WORK ITEM
Set down the data that follows, exactly and completely.

(Pixel coordinate grounding data)

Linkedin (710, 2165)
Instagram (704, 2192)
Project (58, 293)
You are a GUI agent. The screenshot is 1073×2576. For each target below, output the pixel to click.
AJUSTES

RESULT OF THE TASK
Linkedin (710, 2165)
Instagram (704, 2192)
Project (58, 293)
You are a GUI agent. The screenshot is 1073×2576. For each target below, output the pixel to click.
AJUSTES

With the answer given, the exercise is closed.